What you should do ->
With every mark kept, transcribe all of the records.

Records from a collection
------------------------
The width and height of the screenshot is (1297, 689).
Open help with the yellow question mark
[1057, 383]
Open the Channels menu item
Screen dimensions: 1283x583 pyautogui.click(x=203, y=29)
------------------------
Answer to this problem ->
The width and height of the screenshot is (1297, 689).
Open help with the yellow question mark
[1057, 383]
Open the Channels menu item
Screen dimensions: 1283x583 pyautogui.click(x=203, y=29)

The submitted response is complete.